STATED PROBLEM A>
Read the passage on project plan sections and decide whether each statement agrees with it. Answer yes or no for each, and quote the words of the passage that decide it.
(i) The environmental section should give the cost of the planned protection measures.
(ii) The financial plan section should include historical financial statements.
(iii) A matrix of risks is required for every project.
STATED PROBLEM B> Rework the passage on project plan sections, everything from "Financing plan (1)." down to "is being considered).", so that "funding" becomes "capital" at each occurrence.

PASSAGE TO READ>
_____
The impact of the project on the environment. This section should contain information on the impact of the project on the environment and on the compliance of the project with environmental legislation. The section should contain the main results of the state ecological expertise, other ecological expertise, ecological audit (if any). It is also necessary to provide a description of the planned measures for environmental protection (indicating the cost of the measures and the schedule for their implementation).
Financial plan. The section should provide the following information: basic input data, assumptions and assumptions used to build financial forecasts; key financial indicators (ratios) by years of project implementation; forward-looking financial statements; results of assessing the impact of changes in key risk factors on financial forecasts; other information, including graphic material, illustrating and detailing the results of financial forecasts.
Financing plan (1). The section should contain the following information: total funding requirement (broken down by major investment cost categories); the proposed structure of funding sources; the amount of own funds (which will be invested in the project by the Recipient of funds and its shareholders / participants); the possibility of additional (reserve) financing by the Recipient of Funds or other Project Participants; the size, form and conditions (including preliminary) of the provision of financing by other Project Participants (if such a possibility is being considered).
Analysis of project risks. The section should contain the types and description of the main risks for the project, their assessment (qualitative assessment of the risk and / or quantitative assessment of the likelihood of risk occurrence and the degree of potential damage), methods of risk management (their reduction, distribution among the Participants) and the offered guarantees to investors. For projects implemented on the principles of public-private partnership, it is necessary to bring a matrix of risks and proposals for the distribution of risks between the private and public sectors in order to minimize them.
_____
COLLECTED MATERIAL>
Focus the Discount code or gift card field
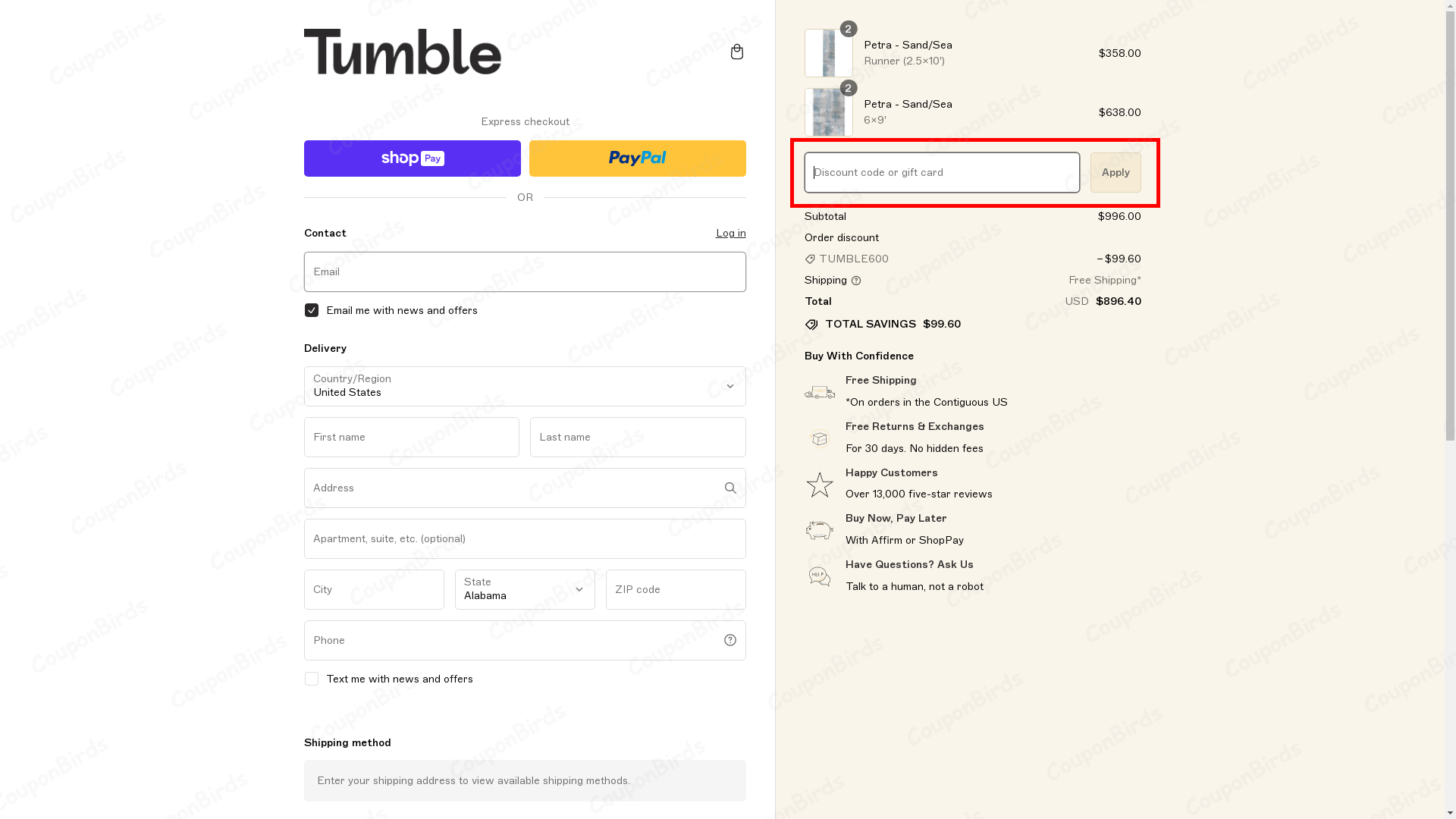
_____
FULL ANSWER A>
(i) Yes: "indicating the cost of the measures and the schedule for their implementation"
(ii) No: "forward-looking financial statements"
(iii) No: "For projects implemented on the principles of public-private partnership, it is necessary to bring a matrix of risks"

FULL ANSWER B>
Financing plan (1). The section should contain the following information: total capital requirement (broken down by major investment cost categories); the proposed structure of capital sources; the amount of own funds (which will be invested in the project by the Recipient of funds and its shareholders / participants); the possibility of additional (reserve) financing by the Recipient of Funds or other Project Participants; the size, form and conditions (including preliminary) of the provision of financing by other Project Participants (if such a possibility is being considered).